It’s with great relief and a tiny bit of sadness that this is my last post about my Japan trip. It’s been fun to blog about, and I hope y’all have enjoyed learning a little bit more about Japan and its cuisine as much as I did during my trip! Here are a few odds and ends of things I ate or drank that I thought were worth mentioning:

1. Okonomiyaki
A Japanese pancake filled with lots of stuff, depending on the region. “Okonomi” means “what you like” so it’s really whatever you want to put in it. This particular okonomiyaki was filled with squid, egg, shrimp, and veggies, topped with shredded seaweed and okonomiyaki sauce. I went to this okonomiyaki establishment with my fellow Kyoto hostellers, where they only served one version of okonomiyaki. However, I’ve also heard there are okonomiyaki places where you can pick out what you want to eat from a salad bar or a menu and have your okonomiyaki cooked to order. This particular okonomiyaki was just ok, but pretty economical. My meal cost about $9 including a large draft beer. Good deal!

2. Convenience store rice balls
These were great snacks on-the-go. Not only were they cheap (about $1.50) but they were really tasty too! This one was filled with salmon. To keep the seaweed fresh, they keep it separated with plastic. With typical Japanese ingenuity, there was a really clever design on the wrapping that allowed unwrapping of the plastic without separating the rice ball. It was the equivalent of grabbing the tablecloth off the table without disturbing any of the plates or cutlery. It took me a while to figure this out, but once I realized that there was a numbering system, it was pretty easy. Highly recommended!

3. Kirin Lemon
Some of you might recognize Kirin as a Japanese brewery, but they also make a variety of non-alcoholic beverages, such as Kirin Lemon. It tastes like a less sweet version of Sprite and is super refreshing. Plus, don’t sodas just taste better from glass bottles?

4. The best bowl of instant noodles.
As the creators of instant noodles, the Japanese have got an unsurprising variety of instant ramen. Since hot water dispensers and electric kettles are a commonplace appliance in many hotel rooms and hostels, these bowls of noodles are a great snack. The one pictured here is miso ramen flavored. I should’ve taken a photo of the FOUR flavor packets it came with, including freeze dried shittake mushrooms. It was awesome and the most elaborate cup of noodles I’ve ever made. Yes, it was more expensive than its American counterparts at about $3/bowl but still well worth the money.
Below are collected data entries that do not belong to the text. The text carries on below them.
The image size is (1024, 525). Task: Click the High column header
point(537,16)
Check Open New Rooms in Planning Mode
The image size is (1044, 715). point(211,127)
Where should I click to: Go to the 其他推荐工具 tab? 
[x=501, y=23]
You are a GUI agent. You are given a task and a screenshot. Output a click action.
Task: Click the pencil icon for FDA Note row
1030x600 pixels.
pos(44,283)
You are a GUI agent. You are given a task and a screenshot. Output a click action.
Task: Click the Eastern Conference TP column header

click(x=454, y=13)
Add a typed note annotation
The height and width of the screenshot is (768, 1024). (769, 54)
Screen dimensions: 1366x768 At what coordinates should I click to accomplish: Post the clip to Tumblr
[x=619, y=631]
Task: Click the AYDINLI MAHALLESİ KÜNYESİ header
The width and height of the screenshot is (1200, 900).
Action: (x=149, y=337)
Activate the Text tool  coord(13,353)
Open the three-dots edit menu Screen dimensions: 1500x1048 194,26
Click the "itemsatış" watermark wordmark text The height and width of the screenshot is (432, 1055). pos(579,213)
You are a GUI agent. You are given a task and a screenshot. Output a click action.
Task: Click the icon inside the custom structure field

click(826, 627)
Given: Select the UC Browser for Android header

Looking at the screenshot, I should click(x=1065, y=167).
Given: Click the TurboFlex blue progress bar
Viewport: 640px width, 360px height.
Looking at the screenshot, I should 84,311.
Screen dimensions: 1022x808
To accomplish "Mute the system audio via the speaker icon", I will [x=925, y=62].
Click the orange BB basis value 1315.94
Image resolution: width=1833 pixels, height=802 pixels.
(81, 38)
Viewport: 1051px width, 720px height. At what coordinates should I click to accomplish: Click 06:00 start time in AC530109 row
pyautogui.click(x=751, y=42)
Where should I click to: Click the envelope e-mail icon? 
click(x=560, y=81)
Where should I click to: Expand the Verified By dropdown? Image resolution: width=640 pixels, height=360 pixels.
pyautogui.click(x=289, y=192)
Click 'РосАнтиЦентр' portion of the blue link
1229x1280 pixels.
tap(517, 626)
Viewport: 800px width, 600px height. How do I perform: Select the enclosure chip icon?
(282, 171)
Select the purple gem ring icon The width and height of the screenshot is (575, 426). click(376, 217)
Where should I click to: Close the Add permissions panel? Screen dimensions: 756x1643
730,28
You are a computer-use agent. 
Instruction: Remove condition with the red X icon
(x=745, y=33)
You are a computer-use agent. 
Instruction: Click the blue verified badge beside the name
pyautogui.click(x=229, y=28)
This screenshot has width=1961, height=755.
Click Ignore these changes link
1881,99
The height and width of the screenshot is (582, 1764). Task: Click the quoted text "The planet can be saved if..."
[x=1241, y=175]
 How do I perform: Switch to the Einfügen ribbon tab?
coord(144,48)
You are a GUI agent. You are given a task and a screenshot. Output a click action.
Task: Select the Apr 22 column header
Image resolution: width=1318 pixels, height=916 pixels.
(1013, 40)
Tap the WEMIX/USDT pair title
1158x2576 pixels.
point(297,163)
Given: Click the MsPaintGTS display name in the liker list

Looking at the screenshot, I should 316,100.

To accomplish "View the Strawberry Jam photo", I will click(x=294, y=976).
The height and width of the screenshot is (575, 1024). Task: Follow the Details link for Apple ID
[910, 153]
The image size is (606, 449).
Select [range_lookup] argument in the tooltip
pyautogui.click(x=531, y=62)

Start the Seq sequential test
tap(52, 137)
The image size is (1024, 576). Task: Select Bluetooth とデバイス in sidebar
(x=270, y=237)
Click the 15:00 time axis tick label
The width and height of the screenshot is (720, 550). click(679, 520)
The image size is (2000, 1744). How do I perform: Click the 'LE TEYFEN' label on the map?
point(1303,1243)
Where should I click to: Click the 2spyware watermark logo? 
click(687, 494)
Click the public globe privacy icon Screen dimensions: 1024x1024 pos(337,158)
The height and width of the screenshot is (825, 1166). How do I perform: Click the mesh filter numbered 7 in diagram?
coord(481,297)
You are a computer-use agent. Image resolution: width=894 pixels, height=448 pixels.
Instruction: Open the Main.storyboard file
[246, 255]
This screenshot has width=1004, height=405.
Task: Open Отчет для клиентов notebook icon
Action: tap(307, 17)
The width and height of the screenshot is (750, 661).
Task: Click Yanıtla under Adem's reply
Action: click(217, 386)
5. Eating at the train station.
There were a TON of restaurants in the Kyoto Train Station. I was tempted to return to ramen alley but since I had my luggage with me, I decided to go to one of the more traveler-friendly restaurants on the main level. As this was likely my last big meal of the trip, I went all out, ordering a huge set meal: salmon sashimi and roe with egg over rice, vegetable tempura, soup, and an egg, tofu, and pickle platter. I looked around and didn’t see anyone else eating this much. I’m sure the waiting staff were whispering to each other, “That’s the American girl who eats like a pig.”

6. Eating at Tokyo Narita Airport.
As with every international trip I go on, I try to use almost all of my foreign currency before I leave. I ate a big bowl of ramen for breakfast at Kansai International Airport. Then I flew to Tokyo, where I had an 8 hour layover. I spent part of that time working, another part getting a 20-minute massage at Raffine Refloxology (highly recommended! about $20/20-minute massage), and some of it eating. I got curry, which I hadn’t eaten my whole trip (pictured). For those who don’t know, Japanese curry is very different from Indian curry. It’s sweeter and much less complex, relying mostly on curry powder. This curry was decent, but I was annoyed at the fact that the coke, an impulse purchase, cost almost as much as the curry!

That’s all folks! Hope all of your meals are as oishii as my Japan meals were!

p.s. Some of you might remember that I stayed at a capsule hotel in Osaka. That was a funny experience; this NY Times article about the jobless resorting to long-term stays in capsule hotels — not so much.